## WHAT IS REQUIRED
Where the line containing "The image size is (1024, 421)." appears, begin retyping; continue exactly through the final line of the data. Omit every picture.

(Entries taken from a collection)
-=-=-

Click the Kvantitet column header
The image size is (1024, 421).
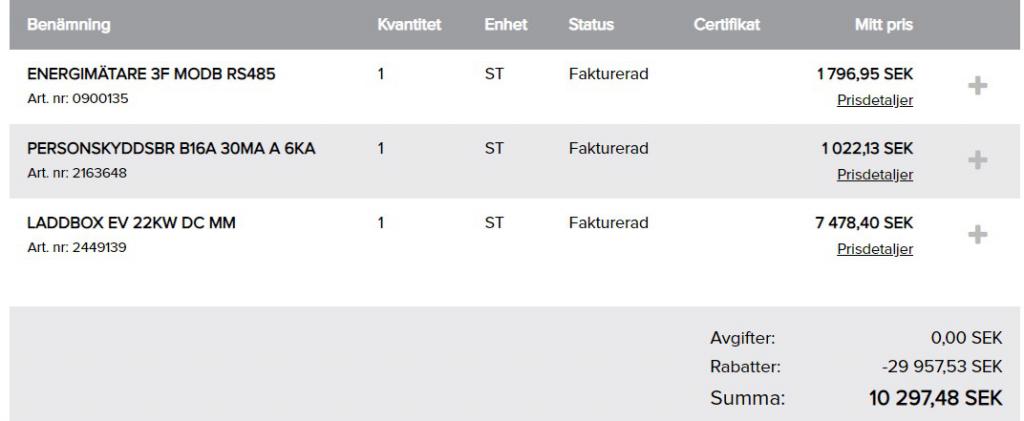click(410, 24)
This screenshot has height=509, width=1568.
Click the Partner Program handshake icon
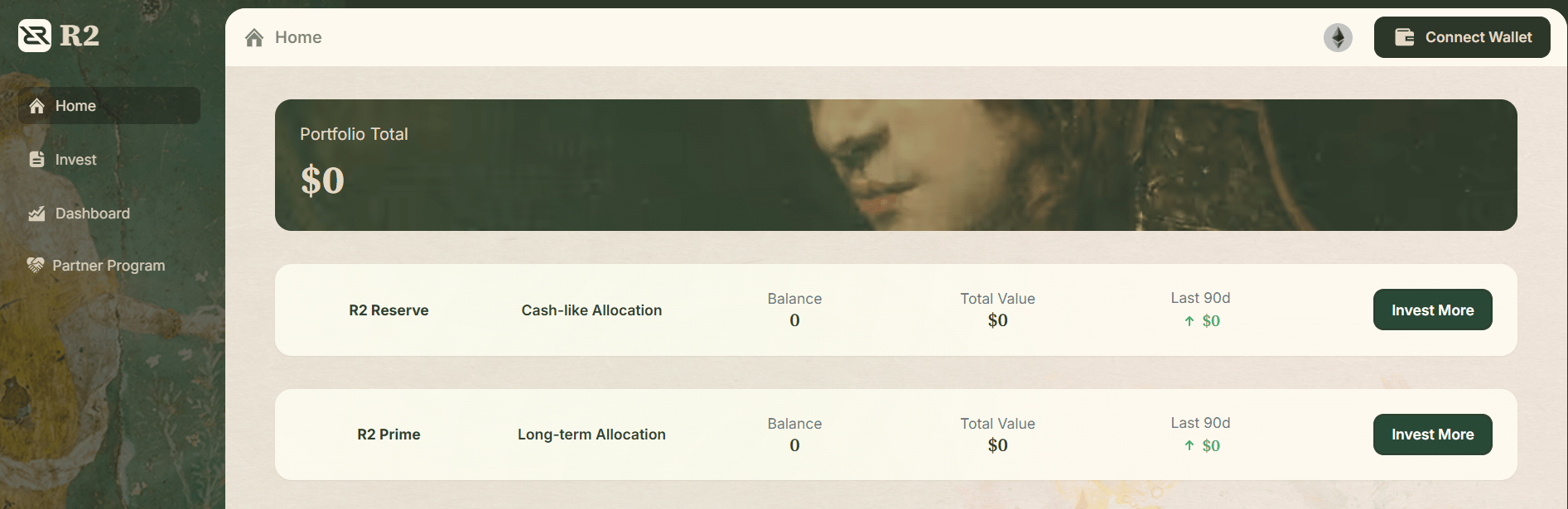click(35, 265)
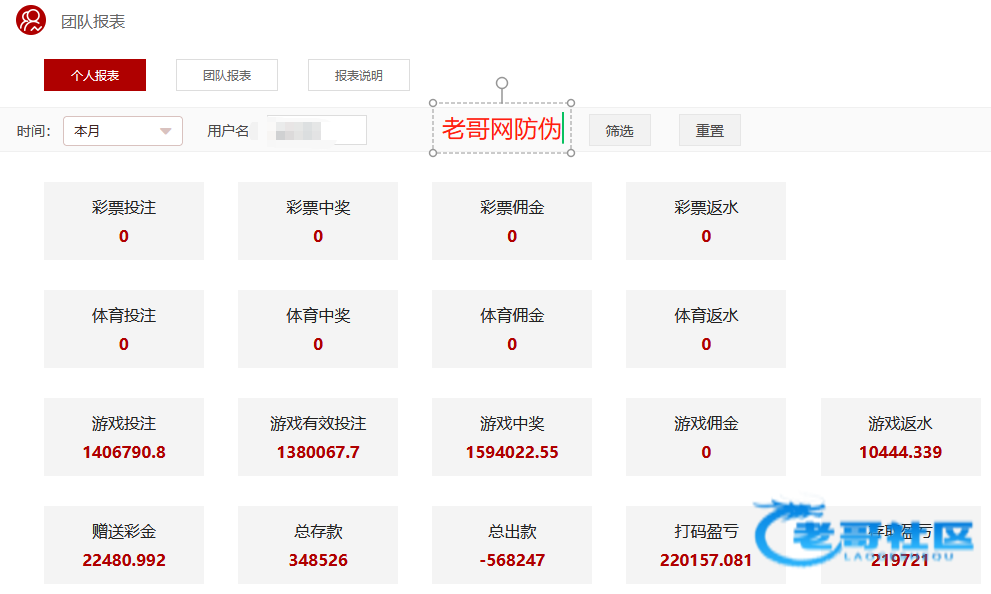Click the bottom-right corner handle of text box
The height and width of the screenshot is (594, 991).
pyautogui.click(x=571, y=154)
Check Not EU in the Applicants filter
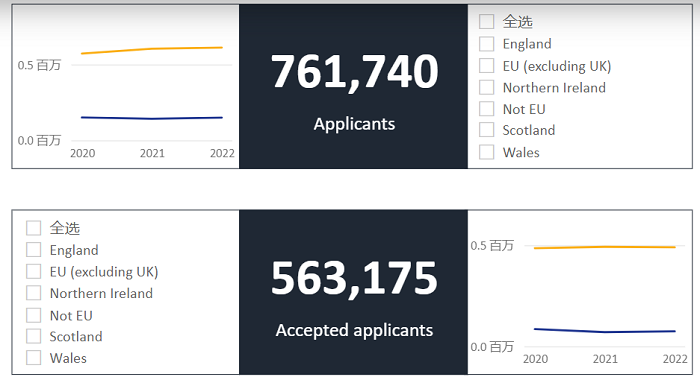Viewport: 700px width, 383px height. pyautogui.click(x=487, y=109)
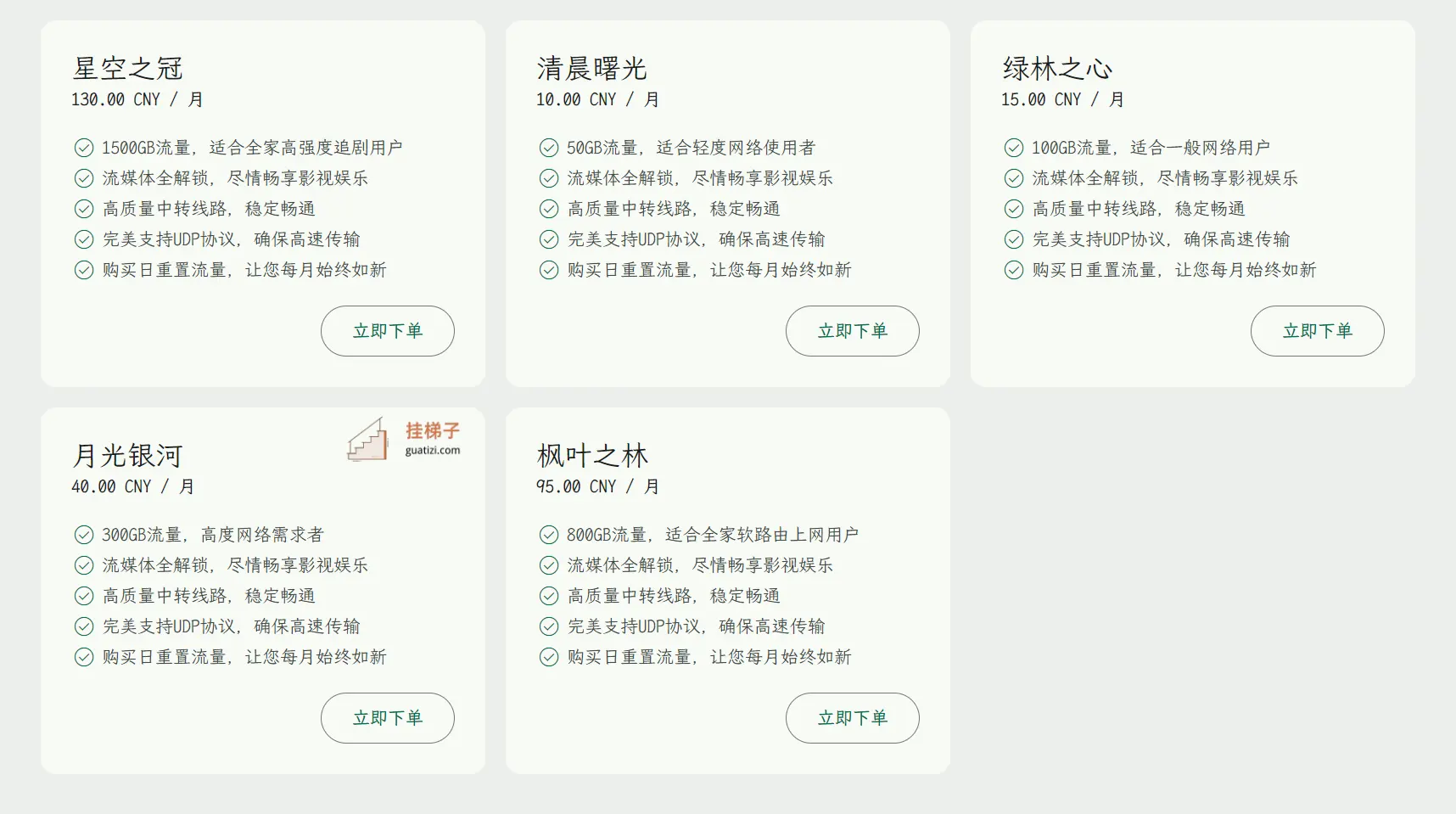
Task: Click the 枫叶之林 plan heading
Action: pyautogui.click(x=592, y=456)
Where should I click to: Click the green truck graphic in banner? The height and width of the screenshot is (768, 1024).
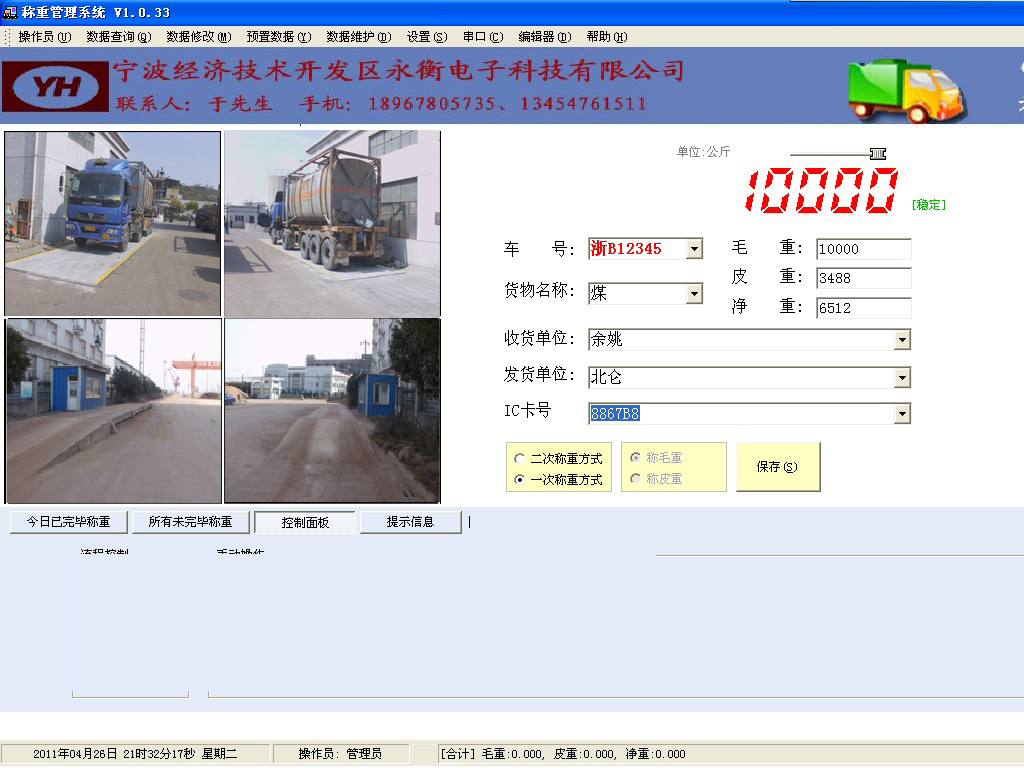tap(905, 90)
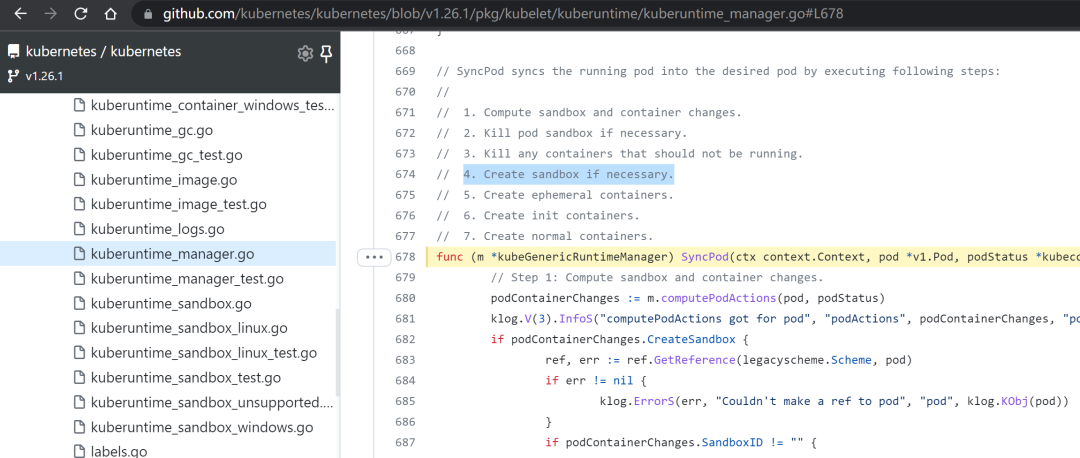The width and height of the screenshot is (1080, 458).
Task: Reload the page with the refresh icon
Action: tap(81, 14)
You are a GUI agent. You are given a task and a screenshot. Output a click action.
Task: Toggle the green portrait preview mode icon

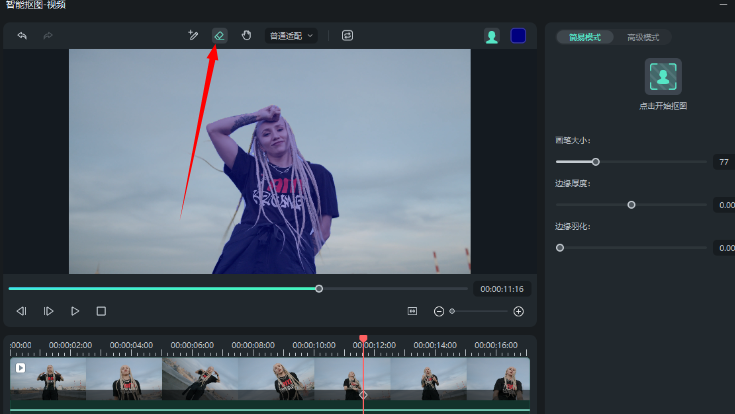(491, 36)
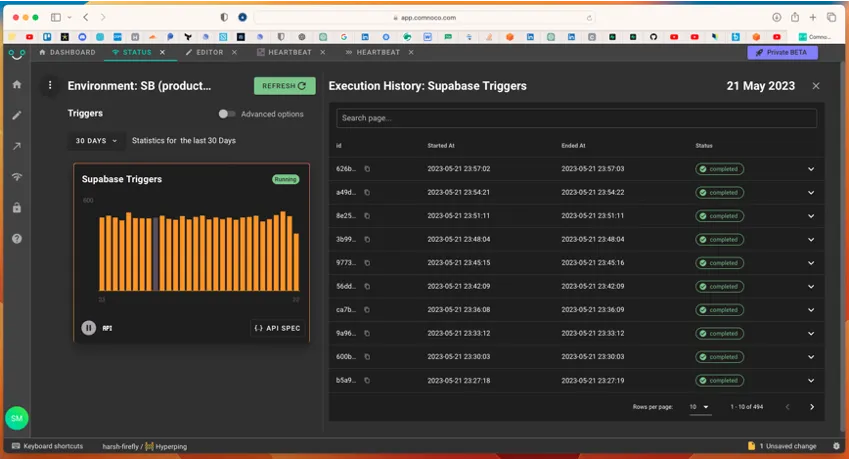850x460 pixels.
Task: Pause the Supabase Triggers API
Action: [x=89, y=327]

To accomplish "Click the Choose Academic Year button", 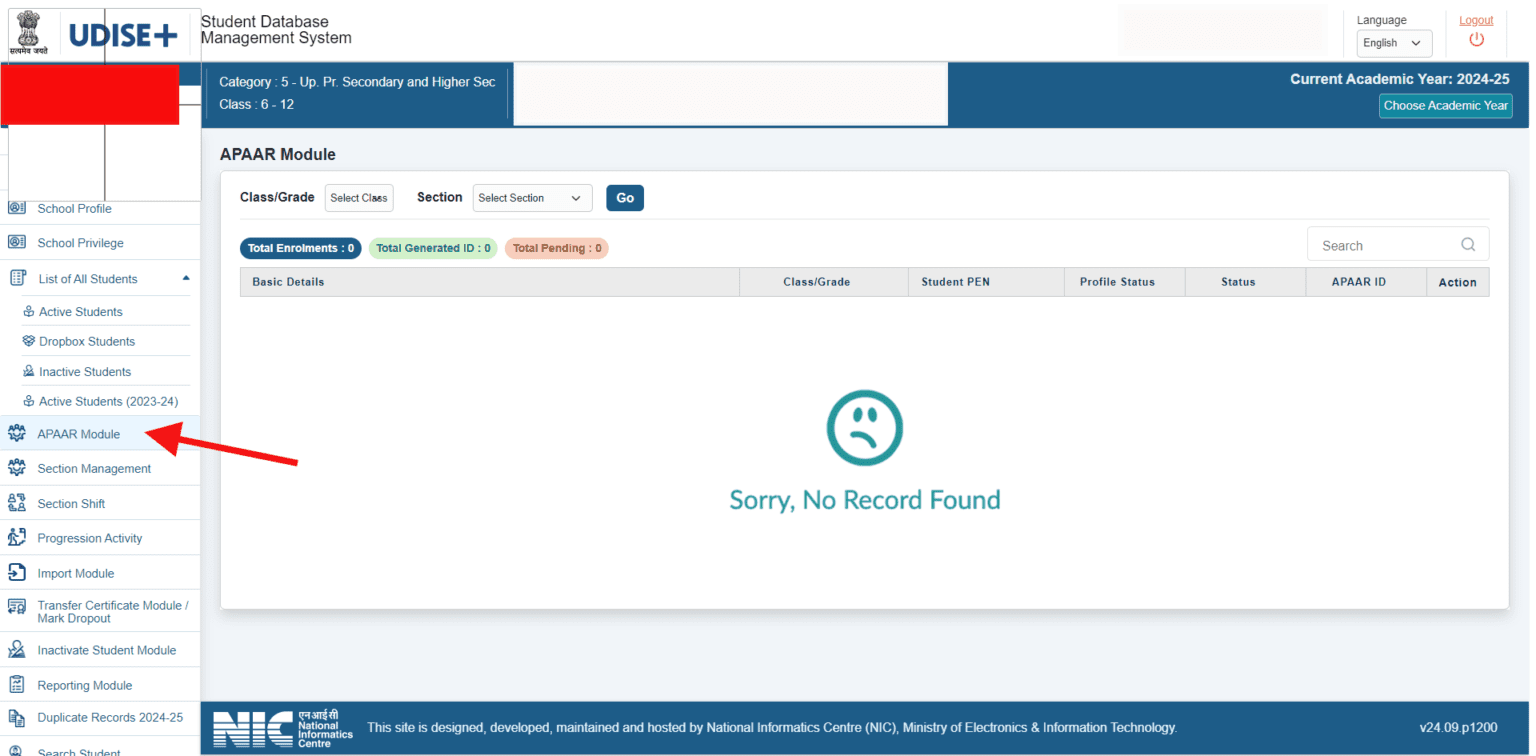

-=-=-

## EXPECTED ANSWER
The image size is (1024, 421).
click(410, 24)
This screenshot has height=509, width=1568.
Click the Partner Program handshake icon
click(35, 265)
Click the bottom-right corner handle of text box
The height and width of the screenshot is (594, 991).
pyautogui.click(x=571, y=154)
Check Not EU in the Applicants filter
Viewport: 700px width, 383px height. pyautogui.click(x=487, y=109)
Task: Click the 枫叶之林 plan heading
Action: pyautogui.click(x=592, y=456)
Where should I click to: Click the green truck graphic in banner? The height and width of the screenshot is (768, 1024).
tap(905, 90)
The width and height of the screenshot is (1080, 458).
Task: Reload the page with the refresh icon
Action: tap(81, 14)
You are a GUI agent. You are given a task and a screenshot. Output a click action.
Task: Toggle the green portrait preview mode icon

(491, 36)
850x460 pixels.
Task: Pause the Supabase Triggers API
Action: [x=89, y=327]

To accomplish "Click the Choose Academic Year button", 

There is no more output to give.